W swojej wypowiedzi bramkarz Blaugrany dał do zrozumienia, że przez pewien czas mecz z Chelsea był wyrównany. Jego słowa spotkały się z krytyką ze strony ekspertów.
Juanma Castano zabrał w tej sprawie głos na antenie Radia COPE. - To zdumiewające, jakie analizy przedstawiają piłkarze i trenerzy po meczach. To niesamowite. Czy oni naprawdę myślą, że my tego nie widzimy? Czy myślą, że naprawdę nie oglądamy tych spotkań? - pytał retorycznie dziennikarz.

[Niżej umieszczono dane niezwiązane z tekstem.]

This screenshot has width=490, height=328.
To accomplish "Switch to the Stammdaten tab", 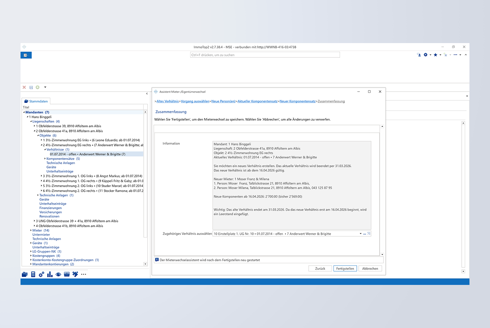I will coord(36,101).
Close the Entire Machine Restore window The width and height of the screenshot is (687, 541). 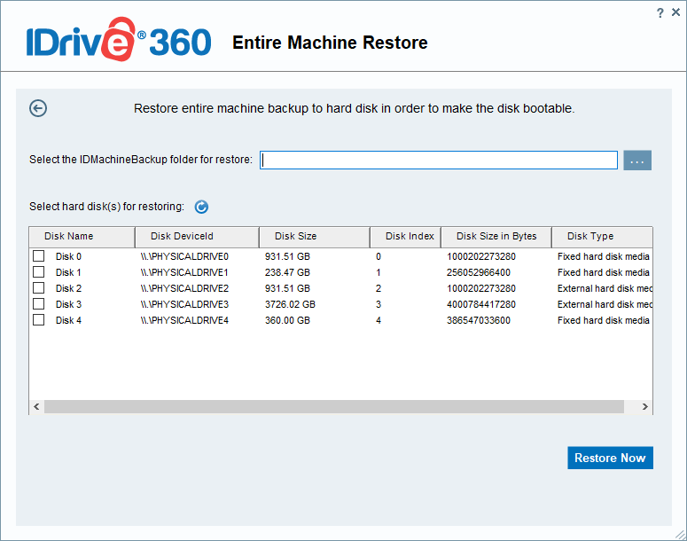tap(675, 12)
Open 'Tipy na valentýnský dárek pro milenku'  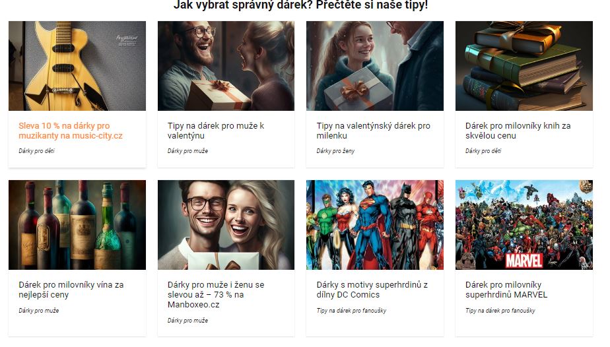(373, 131)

- Kto przy zdrowych zmysłach może powiedzieć, że pierwsza połowa była wyrównana? Barcelona miała tylko sytuację Ferrana i na tym skończyła się cała "równowaga" w stwarzaniu sobie okazji - przypomniał ekspert.
Dzięki wtorkowemu zwycięstwu Chelsea ma w dorobku 10 punktów i jest bliżej awansu do 1/8 finału Ligi Mistrzów. Barcelona zgromadziła ich siedem, co plasuje ją w środku stawki. Jeśli "Duma Katalonii" się nie poprawi, to czekają ją zmagania w 1/16 finału Champions League.
Real Betis vs. FC Barcelona - oglądaj mecz na żywo w ES1 o 18:30 w Pilocie WP (link sponsorowany)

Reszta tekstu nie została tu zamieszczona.